Guiding Positive Behavior
Camp provides an environment where all kids can do well at something and have some degree of success and enjoyment. In a real sense, you are the main provider of creating these circumstances and reinforcing good behavior. You need a plan of attack and methods in mind. (Your particular camp will have its system of putting this into effect, and you should have major input into the system.)
Some simple statements will help you guide campers to the desired behavior by creating circumstances where kids individually and/or as a group determine their own fate. Some examples:
- "If you do well at our own campfire tonight, we can invite another group next week . . ."
- "When you're quiet, I'll start reading the story . . ."
- "Before we eat we need to wash hands, so meet at the washhouse at waiter's call . . ."
- "To use the swimming area, we need to follow certain rules . . ."
- "We'll meet at the cabin and when everyone has arrived, we'll walk to the campfire . . ."
Telling Campers What You Expect
Setting expectancies for campers helps them take responsibility for their own actions and lets them determine their own fate. Together, counselors and campers should agree on what is appropriate behavior and what they should expect of others and themselves. Choices should be geared to age level, and you need to be constantly guiding this process.

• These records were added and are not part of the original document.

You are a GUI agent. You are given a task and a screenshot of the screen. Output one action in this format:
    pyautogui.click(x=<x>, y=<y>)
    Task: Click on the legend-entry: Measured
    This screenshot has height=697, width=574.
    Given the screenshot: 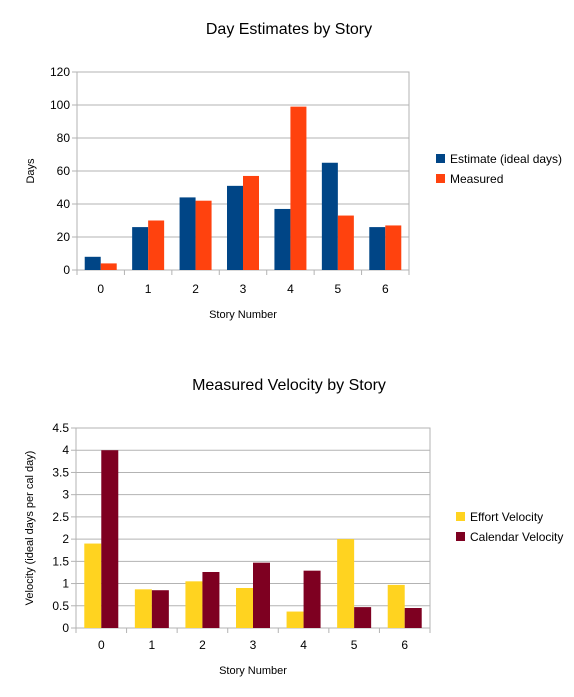 What is the action you would take?
    pyautogui.click(x=476, y=179)
    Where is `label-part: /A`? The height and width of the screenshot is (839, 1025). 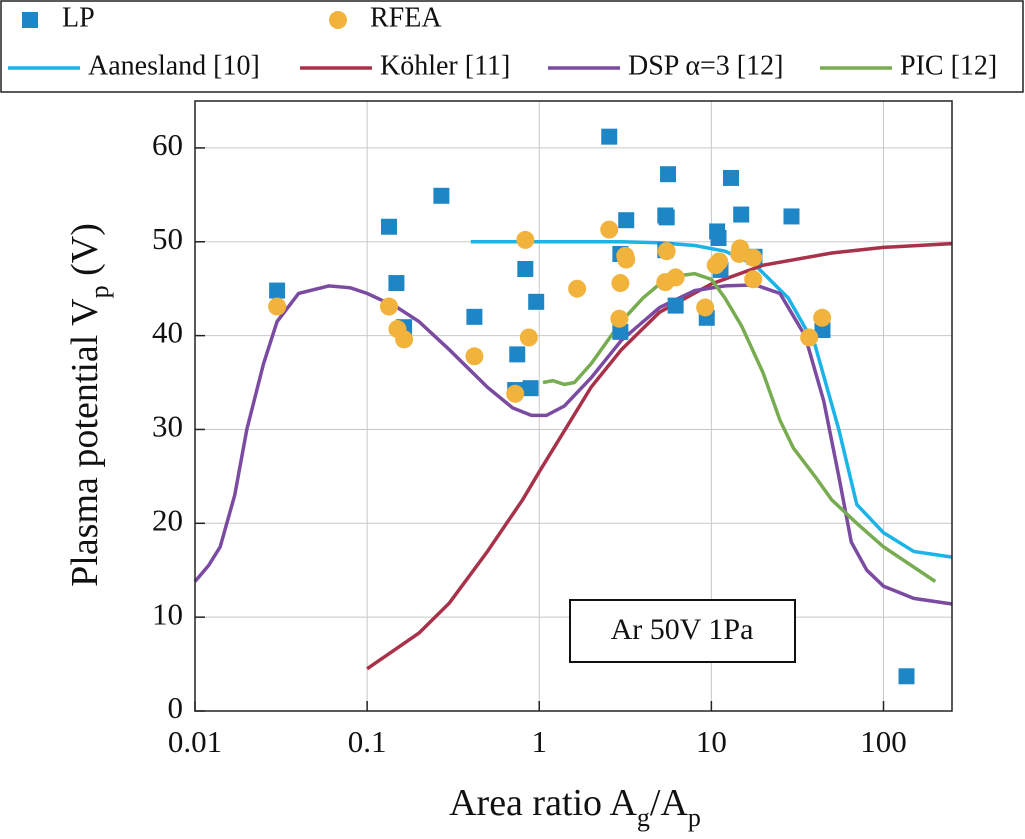 label-part: /A is located at coordinates (670, 803).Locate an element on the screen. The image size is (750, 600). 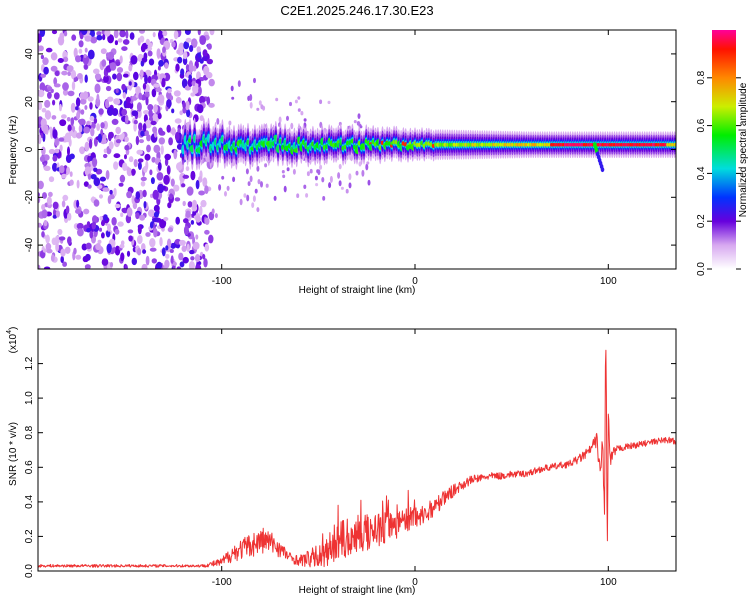
snr-ytick-label: 1.0 is located at coordinates (30, 398).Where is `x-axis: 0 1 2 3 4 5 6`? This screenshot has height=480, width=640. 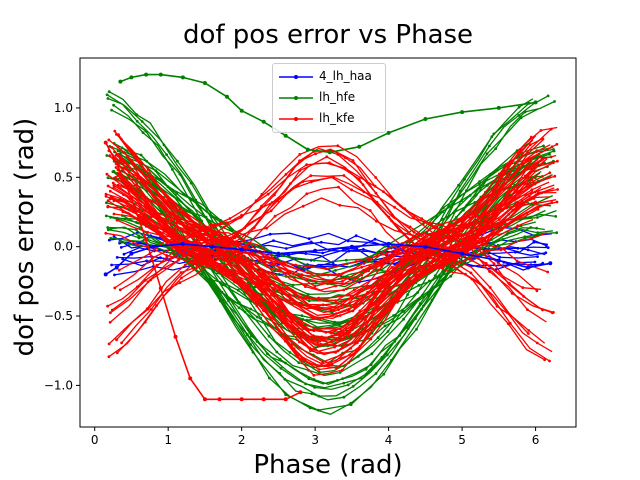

It should be clear to the campers that coming through on expectancies leads to a response of positive reinforcement, while not coming through on these expectancies will lead to consequences such as sitting out of an activity, stopping the activity, or not planning an activity until agreed upon criteria are met.
Enforce the consequences
Don't overreact to minor misbehavior, which is a common goof that can actually reinforce the negative behavior and sidetrack us from focusing on bringing about and reinforcing the good behavior that we do want. However, be sure to follow through when campers don't meet the agreed upon expectations. Avoid indulgence, or you'll lose control. (Usually indulgent leadership is simply the easy way out due to lack of courage to follow through on previous statements/agreements; and it unfailingly leads to further complications.)
The better you get at setting up situations so that campers determine their own fate, the less discipline you'll be doling out. Campers will know, understand, and appreciate how their behavior affects others. They will increasingly take responsibility for their own actions. Therefore, know what you want, make a plan, and actively pursue it. Have clear understandings and agreement, be consistent, follow through, reinforce the good behaviors, and you'll be great.
Congratulations! You are on your way to becoming a super person. Maybe none of us will really get there, but we will all have the fun and benefit of trying. You've got what some of us think is the best job in the world - working with kids at camp - and you've got the opportunity to help them experience and identify with the earth in unusual ways. The better you do at this, the more likely you will develop youth who will influence life-saving, earth-care practices.
Put yourself into it, and live up to what's expected of you. You'll have the most fun and beneficial summer of your life.